What you have to do | The entire listing is to be repeated verbatim.

Excerpted data |
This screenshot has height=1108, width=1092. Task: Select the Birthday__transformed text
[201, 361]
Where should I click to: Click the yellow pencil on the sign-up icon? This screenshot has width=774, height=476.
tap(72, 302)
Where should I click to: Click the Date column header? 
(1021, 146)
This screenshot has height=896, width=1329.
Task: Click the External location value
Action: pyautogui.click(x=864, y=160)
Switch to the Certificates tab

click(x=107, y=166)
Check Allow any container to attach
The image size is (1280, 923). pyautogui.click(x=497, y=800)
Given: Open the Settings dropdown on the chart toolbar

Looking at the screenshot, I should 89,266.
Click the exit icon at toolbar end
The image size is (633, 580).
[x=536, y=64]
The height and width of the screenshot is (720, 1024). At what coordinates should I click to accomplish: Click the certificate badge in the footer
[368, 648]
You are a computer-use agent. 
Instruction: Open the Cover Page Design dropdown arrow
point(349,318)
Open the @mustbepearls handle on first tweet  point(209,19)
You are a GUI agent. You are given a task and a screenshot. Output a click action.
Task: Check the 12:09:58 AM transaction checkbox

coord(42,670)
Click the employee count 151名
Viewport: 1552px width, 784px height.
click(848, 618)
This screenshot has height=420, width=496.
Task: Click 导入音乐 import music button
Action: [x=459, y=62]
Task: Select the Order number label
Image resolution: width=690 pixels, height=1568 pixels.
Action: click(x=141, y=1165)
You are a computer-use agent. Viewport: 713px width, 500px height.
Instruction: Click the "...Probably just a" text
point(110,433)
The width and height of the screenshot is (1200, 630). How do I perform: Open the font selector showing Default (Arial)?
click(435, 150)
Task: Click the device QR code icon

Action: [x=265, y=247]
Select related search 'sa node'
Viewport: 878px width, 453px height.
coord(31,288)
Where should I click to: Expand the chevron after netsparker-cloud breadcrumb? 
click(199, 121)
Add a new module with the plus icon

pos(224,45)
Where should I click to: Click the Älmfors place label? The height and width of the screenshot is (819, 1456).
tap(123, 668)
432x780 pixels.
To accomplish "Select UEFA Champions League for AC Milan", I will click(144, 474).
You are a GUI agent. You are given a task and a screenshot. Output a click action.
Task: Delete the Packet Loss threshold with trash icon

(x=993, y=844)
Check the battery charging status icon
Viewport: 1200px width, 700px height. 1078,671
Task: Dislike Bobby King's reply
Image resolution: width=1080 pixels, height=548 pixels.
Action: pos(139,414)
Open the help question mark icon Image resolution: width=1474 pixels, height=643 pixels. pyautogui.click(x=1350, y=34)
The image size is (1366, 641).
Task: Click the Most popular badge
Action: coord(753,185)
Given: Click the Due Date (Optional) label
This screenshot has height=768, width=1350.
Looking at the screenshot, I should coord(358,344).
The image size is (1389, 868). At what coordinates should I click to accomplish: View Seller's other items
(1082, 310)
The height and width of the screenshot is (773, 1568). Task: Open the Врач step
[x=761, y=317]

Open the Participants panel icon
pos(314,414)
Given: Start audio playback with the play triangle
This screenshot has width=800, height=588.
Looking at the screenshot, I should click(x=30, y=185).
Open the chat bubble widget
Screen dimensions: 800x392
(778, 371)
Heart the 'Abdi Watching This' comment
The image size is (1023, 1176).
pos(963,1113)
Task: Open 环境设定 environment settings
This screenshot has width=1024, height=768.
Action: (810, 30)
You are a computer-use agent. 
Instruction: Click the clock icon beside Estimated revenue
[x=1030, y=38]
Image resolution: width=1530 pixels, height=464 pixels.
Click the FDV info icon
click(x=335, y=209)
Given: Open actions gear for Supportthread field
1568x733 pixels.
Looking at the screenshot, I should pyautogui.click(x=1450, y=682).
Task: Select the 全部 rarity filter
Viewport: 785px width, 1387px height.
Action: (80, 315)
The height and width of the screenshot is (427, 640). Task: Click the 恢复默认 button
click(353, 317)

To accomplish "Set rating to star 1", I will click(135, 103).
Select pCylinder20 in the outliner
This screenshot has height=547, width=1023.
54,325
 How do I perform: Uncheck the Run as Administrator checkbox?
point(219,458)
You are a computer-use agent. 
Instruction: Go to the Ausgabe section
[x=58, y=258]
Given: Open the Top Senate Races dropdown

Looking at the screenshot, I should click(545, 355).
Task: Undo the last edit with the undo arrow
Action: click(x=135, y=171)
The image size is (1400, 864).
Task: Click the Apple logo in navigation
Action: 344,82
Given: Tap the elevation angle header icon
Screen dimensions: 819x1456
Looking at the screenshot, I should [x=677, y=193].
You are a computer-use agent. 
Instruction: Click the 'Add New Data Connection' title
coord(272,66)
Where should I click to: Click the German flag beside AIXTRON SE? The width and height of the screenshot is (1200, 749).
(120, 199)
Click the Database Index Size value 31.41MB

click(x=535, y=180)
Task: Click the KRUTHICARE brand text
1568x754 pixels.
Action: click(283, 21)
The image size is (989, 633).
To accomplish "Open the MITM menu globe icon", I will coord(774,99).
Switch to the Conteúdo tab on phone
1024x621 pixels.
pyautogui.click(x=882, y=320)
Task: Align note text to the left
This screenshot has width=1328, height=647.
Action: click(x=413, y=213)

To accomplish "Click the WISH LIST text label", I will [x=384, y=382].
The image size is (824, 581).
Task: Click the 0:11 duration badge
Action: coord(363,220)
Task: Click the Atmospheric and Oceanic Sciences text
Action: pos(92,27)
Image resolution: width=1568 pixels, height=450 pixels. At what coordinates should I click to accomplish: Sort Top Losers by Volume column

Response |
This screenshot has height=1108, width=1092. Task: Select the Birthday__transformed text
[201, 361]
Where should I click to: Click the yellow pencil on the sign-up icon? This screenshot has width=774, height=476.
tap(72, 302)
Where should I click to: Click the Date column header? 
(1021, 146)
This screenshot has height=896, width=1329.
Task: Click the External location value
Action: pyautogui.click(x=864, y=160)
Switch to the Certificates tab

click(x=107, y=166)
Check Allow any container to attach
The image size is (1280, 923). pyautogui.click(x=497, y=800)
Given: Open the Settings dropdown on the chart toolbar

Looking at the screenshot, I should 89,266.
Click the exit icon at toolbar end
The image size is (633, 580).
[x=536, y=64]
The height and width of the screenshot is (720, 1024). At what coordinates should I click to accomplish: Click the certificate badge in the footer
[368, 648]
You are a computer-use agent. 
Instruction: Open the Cover Page Design dropdown arrow
point(349,318)
Open the @mustbepearls handle on first tweet  point(209,19)
You are a GUI agent. You are given a task and a screenshot. Output a click action.
Task: Check the 12:09:58 AM transaction checkbox

coord(42,670)
Click the employee count 151名
Viewport: 1552px width, 784px height.
click(848, 618)
This screenshot has height=420, width=496.
Task: Click 导入音乐 import music button
Action: [x=459, y=62]
Task: Select the Order number label
Image resolution: width=690 pixels, height=1568 pixels.
Action: click(x=141, y=1165)
You are a computer-use agent. Viewport: 713px width, 500px height.
Instruction: Click the "...Probably just a" text
point(110,433)
The width and height of the screenshot is (1200, 630). How do I perform: Open the font selector showing Default (Arial)?
click(435, 150)
Task: Click the device QR code icon

Action: [x=265, y=247]
Select related search 'sa node'
Viewport: 878px width, 453px height.
coord(31,288)
Where should I click to: Expand the chevron after netsparker-cloud breadcrumb? 
click(199, 121)
Add a new module with the plus icon

pos(224,45)
Where should I click to: Click the Älmfors place label? The height and width of the screenshot is (819, 1456).
tap(123, 668)
432x780 pixels.
To accomplish "Select UEFA Champions League for AC Milan", I will click(144, 474).
You are a GUI agent. You are given a task and a screenshot. Output a click action.
Task: Delete the Packet Loss threshold with trash icon

(x=993, y=844)
Check the battery charging status icon
Viewport: 1200px width, 700px height. 1078,671
Task: Dislike Bobby King's reply
Image resolution: width=1080 pixels, height=548 pixels.
Action: pos(139,414)
Open the help question mark icon Image resolution: width=1474 pixels, height=643 pixels. pyautogui.click(x=1350, y=34)
The image size is (1366, 641).
Task: Click the Most popular badge
Action: coord(753,185)
Given: Click the Due Date (Optional) label
This screenshot has height=768, width=1350.
Looking at the screenshot, I should coord(358,344).
The image size is (1389, 868). At what coordinates should I click to accomplish: View Seller's other items
(1082, 310)
The height and width of the screenshot is (773, 1568). Task: Open the Врач step
[x=761, y=317]

Open the Participants panel icon
pos(314,414)
Given: Start audio playback with the play triangle
This screenshot has width=800, height=588.
Looking at the screenshot, I should click(x=30, y=185).
Open the chat bubble widget
Screen dimensions: 800x392
(778, 371)
Heart the 'Abdi Watching This' comment
The image size is (1023, 1176).
pos(963,1113)
Task: Open 环境设定 environment settings
This screenshot has width=1024, height=768.
Action: (810, 30)
You are a computer-use agent. 
Instruction: Click the clock icon beside Estimated revenue
[x=1030, y=38]
Image resolution: width=1530 pixels, height=464 pixels.
Click the FDV info icon
click(x=335, y=209)
Given: Open actions gear for Supportthread field
1568x733 pixels.
Looking at the screenshot, I should pyautogui.click(x=1450, y=682).
Task: Select the 全部 rarity filter
Viewport: 785px width, 1387px height.
Action: (80, 315)
The height and width of the screenshot is (427, 640). Task: Click the 恢复默认 button
click(353, 317)

To accomplish "Set rating to star 1", I will click(135, 103).
Select pCylinder20 in the outliner
This screenshot has height=547, width=1023.
54,325
 How do I perform: Uncheck the Run as Administrator checkbox?
point(219,458)
You are a computer-use agent. 
Instruction: Go to the Ausgabe section
[x=58, y=258]
Given: Open the Top Senate Races dropdown

Looking at the screenshot, I should click(545, 355).
Task: Undo the last edit with the undo arrow
Action: click(x=135, y=171)
The image size is (1400, 864).
Task: Click the Apple logo in navigation
Action: 344,82
Given: Tap the elevation angle header icon
Screen dimensions: 819x1456
Looking at the screenshot, I should [x=677, y=193].
You are a computer-use agent. 
Instruction: Click the 'Add New Data Connection' title
coord(272,66)
Where should I click to: Click the German flag beside AIXTRON SE? The width and height of the screenshot is (1200, 749).
(120, 199)
Click the Database Index Size value 31.41MB

click(x=535, y=180)
Task: Click the KRUTHICARE brand text
1568x754 pixels.
Action: click(283, 21)
The image size is (989, 633).
To accomplish "Open the MITM menu globe icon", I will coord(774,99).
Switch to the Conteúdo tab on phone
1024x621 pixels.
pyautogui.click(x=882, y=320)
Task: Align note text to the left
This screenshot has width=1328, height=647.
Action: click(x=413, y=213)

To accomplish "Click the WISH LIST text label", I will [x=384, y=382].
The image size is (824, 581).
Task: Click the 0:11 duration badge
Action: coord(363,220)
Task: Click the Atmospheric and Oceanic Sciences text
Action: pos(92,27)
Image resolution: width=1568 pixels, height=450 pixels. At what coordinates should I click to accomplish: Sort Top Losers by Volume column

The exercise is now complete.